━━ Text for analysis ━━
But if you already got the money for the paper and the press…?
In previous writing, I’ve stated that counterfeiters are freaks. I stand by that assessment. The average stickup kid, car thief, or sneak thief does so to satisfy a need, either economic or pharmaceutical. Bank robbers, burglars, and arsonists tend to have some sexual disfunction thrown in to the psychological mix but different story, different time.
Counterfeiters are typically above average in intelligence, unlike the average born-to-lose hood. They are also highly skilled, unlike the average knucklehead pulling a liquor store robbery. They are almost never violent, instead relying on the quality of their product and the easy (real) money made from their product to protect them. They seldom have a criminal history.
Bank robbers usually have graduated from sticking up gas stations or liquor stores. The chop-shop (where stolen cars are broken down for parts) owner typically started out as a car-thief. In the drug game, the lookout becomes the pass-off, becomes the runner, becomes the drug cook.
━━━
━━ Extracted information ━━
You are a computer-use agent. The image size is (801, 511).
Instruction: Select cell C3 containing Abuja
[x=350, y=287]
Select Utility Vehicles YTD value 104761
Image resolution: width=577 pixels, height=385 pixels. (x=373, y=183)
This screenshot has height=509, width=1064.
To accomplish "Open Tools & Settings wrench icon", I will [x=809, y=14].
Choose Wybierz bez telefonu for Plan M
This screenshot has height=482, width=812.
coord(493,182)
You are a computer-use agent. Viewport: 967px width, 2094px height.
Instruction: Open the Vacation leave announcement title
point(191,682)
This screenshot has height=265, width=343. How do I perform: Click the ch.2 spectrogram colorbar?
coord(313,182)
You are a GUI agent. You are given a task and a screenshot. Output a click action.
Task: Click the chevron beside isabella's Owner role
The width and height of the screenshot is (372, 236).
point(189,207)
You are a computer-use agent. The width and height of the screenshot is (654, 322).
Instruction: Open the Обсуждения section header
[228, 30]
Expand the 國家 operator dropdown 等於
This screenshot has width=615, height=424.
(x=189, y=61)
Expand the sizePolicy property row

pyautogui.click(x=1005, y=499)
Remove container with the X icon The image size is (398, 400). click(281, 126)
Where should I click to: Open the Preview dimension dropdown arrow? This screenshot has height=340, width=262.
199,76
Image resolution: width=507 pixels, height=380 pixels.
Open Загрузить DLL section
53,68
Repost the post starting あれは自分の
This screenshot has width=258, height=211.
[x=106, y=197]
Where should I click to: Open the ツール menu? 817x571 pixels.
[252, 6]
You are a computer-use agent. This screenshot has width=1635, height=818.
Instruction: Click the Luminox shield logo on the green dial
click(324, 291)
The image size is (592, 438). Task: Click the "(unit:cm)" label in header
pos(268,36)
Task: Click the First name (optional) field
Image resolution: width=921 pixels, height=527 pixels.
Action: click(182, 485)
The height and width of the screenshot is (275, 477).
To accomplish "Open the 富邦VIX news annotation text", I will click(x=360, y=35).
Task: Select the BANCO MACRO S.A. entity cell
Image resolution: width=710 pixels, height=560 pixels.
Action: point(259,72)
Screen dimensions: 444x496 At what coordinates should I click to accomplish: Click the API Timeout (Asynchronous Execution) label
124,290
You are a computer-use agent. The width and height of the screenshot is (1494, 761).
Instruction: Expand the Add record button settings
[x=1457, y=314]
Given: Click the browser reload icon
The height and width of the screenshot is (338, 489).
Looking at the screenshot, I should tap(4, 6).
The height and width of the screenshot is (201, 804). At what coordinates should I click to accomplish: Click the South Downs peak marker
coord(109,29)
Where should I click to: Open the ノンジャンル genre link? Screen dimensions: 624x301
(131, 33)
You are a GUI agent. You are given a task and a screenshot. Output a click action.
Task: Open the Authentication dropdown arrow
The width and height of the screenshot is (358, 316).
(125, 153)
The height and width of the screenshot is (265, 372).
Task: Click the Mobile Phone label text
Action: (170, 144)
━━━
Exercise goal: Quote the passage on counterfeiters from "In previous writing, I’ve" up to and including "a criminal history.". You can set the records aside; they play no part here.

Task response:
In previous writing, I’ve stated that counterfeiters are freaks. I stand by that assessment. The average stickup kid, car thief, or sneak thief does so to satisfy a need, either economic or pharmaceutical. Bank robbers, burglars, and arsonists tend to have some sexual disfunction thrown in to the psychological mix but different story, different time.
Counterfeiters are typically above average in intelligence, unlike the average born-to-lose hood. They are also highly skilled, unlike the average knucklehead pulling a liquor store robbery. They are almost never violent, instead relying on the quality of their product and the easy (real) money made from their product to protect them. They seldom have a criminal history.